Story by Erin Wittkop, Defense Media Activity

‘Twas the night before tax season, when all through the house
Paper was flying ‘round my poor, frantic spouse
The office was ransacked in search of receipts
Files covered our bed instead of soft, comfy sheets
He paced and he muttered as he pulled at his hair
In fear that the Tax Man soon would be there…

Does this scenario sound familiar to you? If this is could be a scene from your tax seasons past, we want to help you make sure that it’s not a chapter from present or future filings too.

Barbara Thompson, the Defense Department‘s Office of Family Policy, Children and Youth director, suggests that service members head to Military OneSource now to learn about tax filing requirements and find out what kind of help is available.

“You don’t want to wait until the last minute. You want to keep a file throughout the year,” she says. It’s important to have all of your paperwork in one place, so that you’re prepared to share it with a tax preparer or you have it readily available when while doing your taxes on your own.

She also points out that deployed service members have a filing extension past the normal April 15 deadline, but reminds troops facing potential deployment that it’s extra important to keep your paperwork organized because it’s harder to put your information together if you’re overseas.

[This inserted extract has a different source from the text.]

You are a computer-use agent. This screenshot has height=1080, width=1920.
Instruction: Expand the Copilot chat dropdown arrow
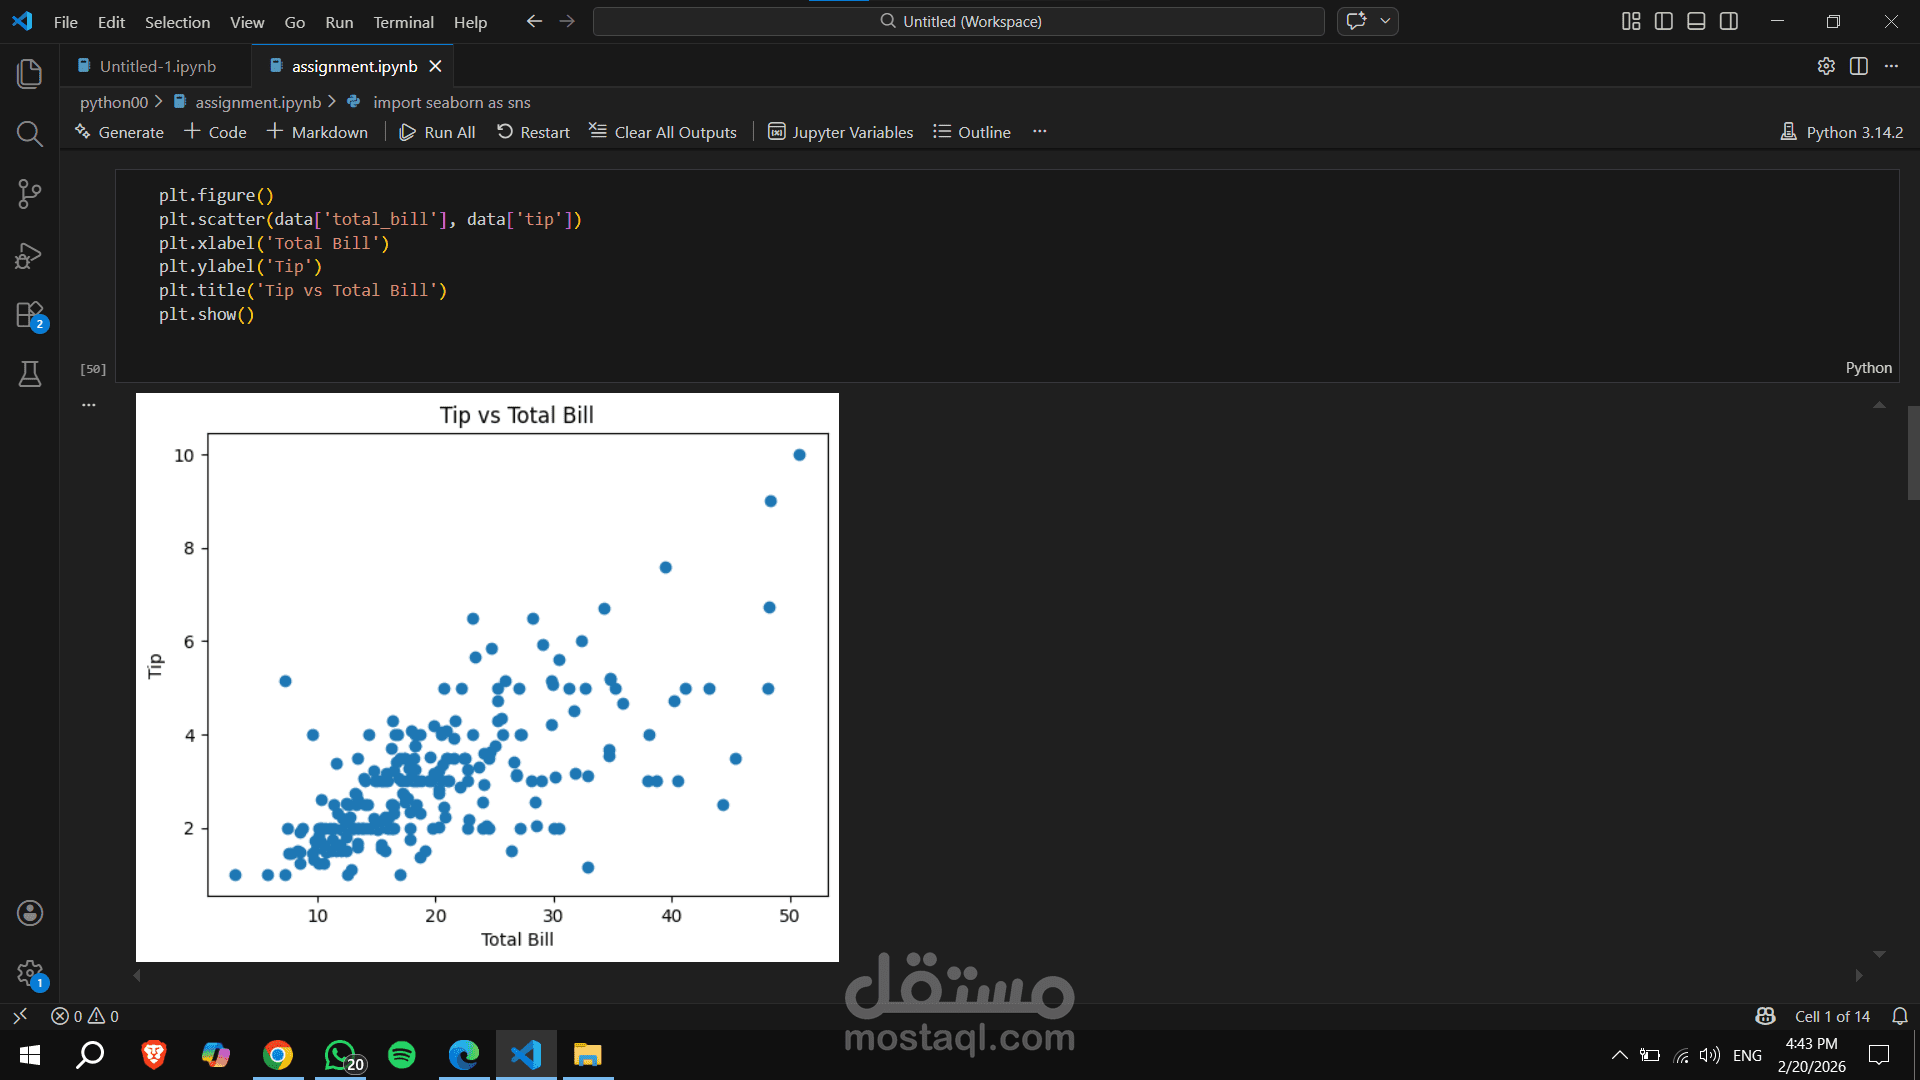click(x=1385, y=21)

Thompson acknowledges that there’s a lot of information to keep track of and recommends you have the following documents on hand:

  • W-2 Form
  • Correct Social Security numbers for each members of the family
  • Dates of birth
  • Receipts for childcare, education, medical expenses, adoption expenses, donations, miscellaneous write-offs
  • Mortgage, rental and investment information

That’s a lot of information to keep track of and figuring out how to itemize it all can be daunting. Thompson encourages you to take heart and utilize the tax preparation resources.

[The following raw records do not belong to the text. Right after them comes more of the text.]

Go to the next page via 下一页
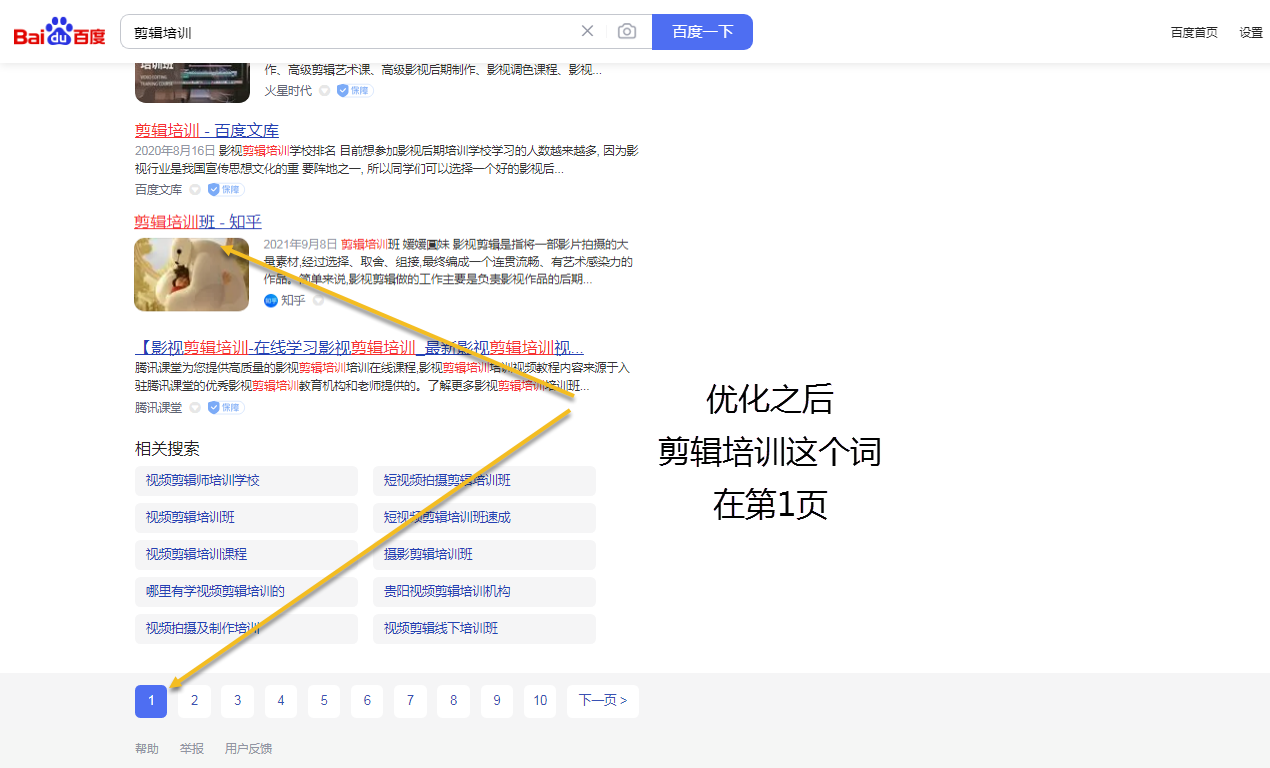Screen dimensions: 1270x768 (x=602, y=701)
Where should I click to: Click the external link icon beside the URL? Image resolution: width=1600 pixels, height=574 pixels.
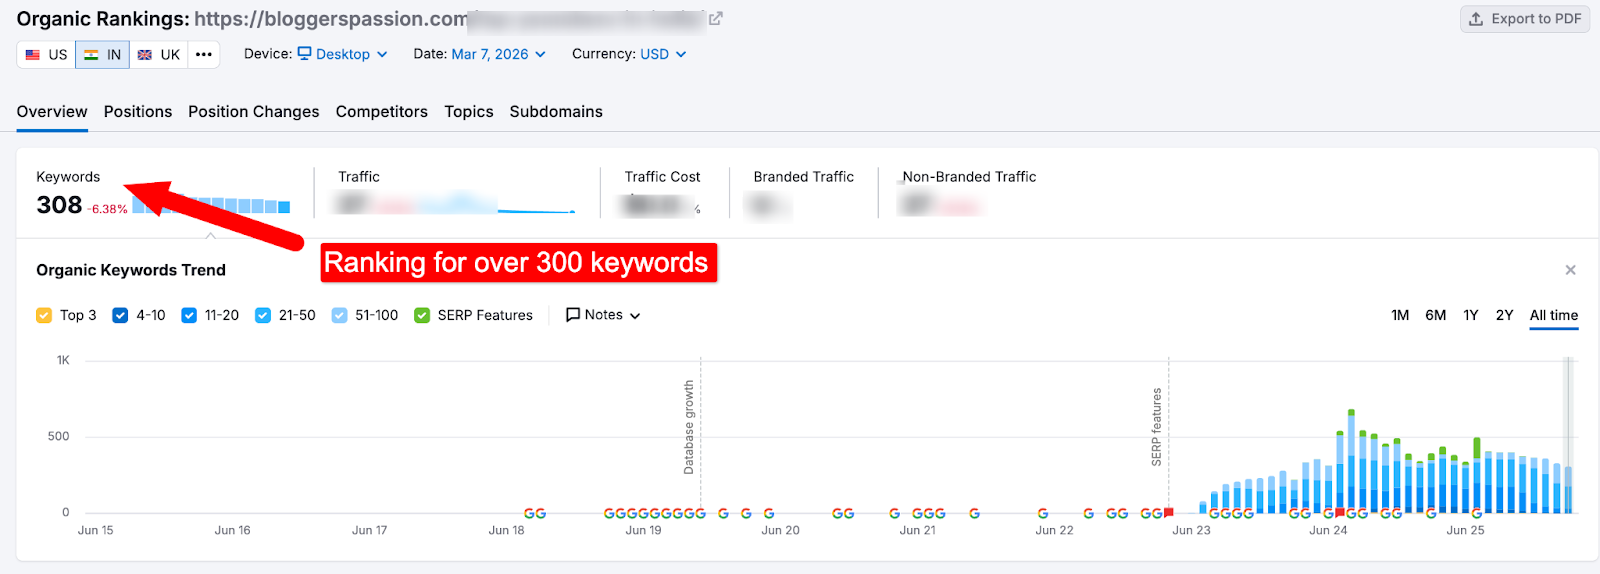[715, 19]
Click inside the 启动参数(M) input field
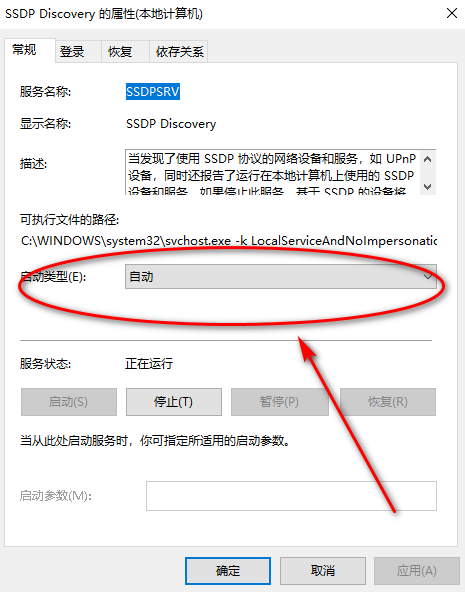The image size is (465, 592). [x=291, y=496]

Military OneSource offers a free online service with H&R Block for individuals that have simple tax returns. The consultants on staff can also answer military specific questions about taxes, like how you should file because you received permanent change of station orders to a new state, and they’ll help you make sure you have all the forms you need.

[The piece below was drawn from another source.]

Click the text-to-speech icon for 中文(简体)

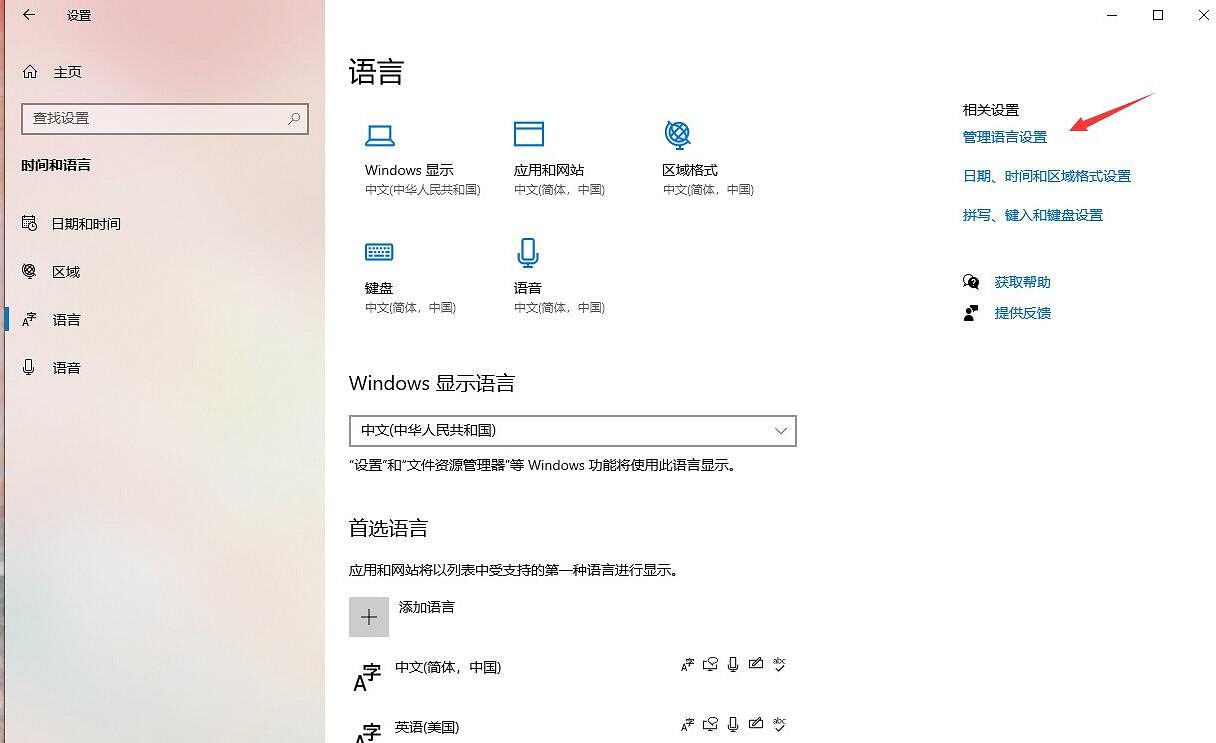click(710, 664)
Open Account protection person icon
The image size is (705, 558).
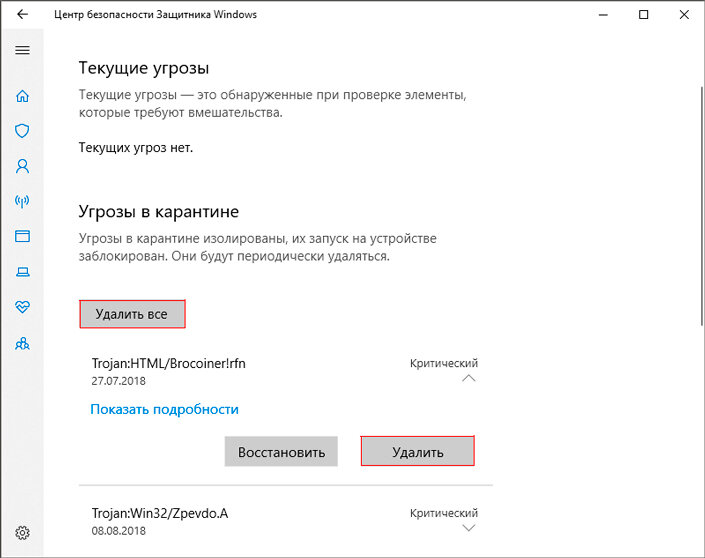click(x=22, y=166)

The consultants at Military OneSource are also a great place to start if this your first time filing taxes independently or as a service member.

Of course, you always have the option to file your taxes on your own. Ms. Thompson notes that this option can get tricky. “Sometimes tax laws change, so you have to be really smart about doing your own taxes,” she says, noting that relocations usually only add to the complications.

She also recommends you consider using a tax consultant or preparer if you own multiple properties or have investments. “It’s best to get advice to make sure you have everything covered. That’s where [tax consultants] can really be of great value,” she says.

In the end, another tax season will come to pass and hopefully Ms. Thompson’s advice will serve you well as you prepare to get through it. In the meantime, enjoy your holiday celebrations and think of the ways you can save or invest your tax return (yes, save it) when the Tax Man (hopefully) delivers it to you next spring.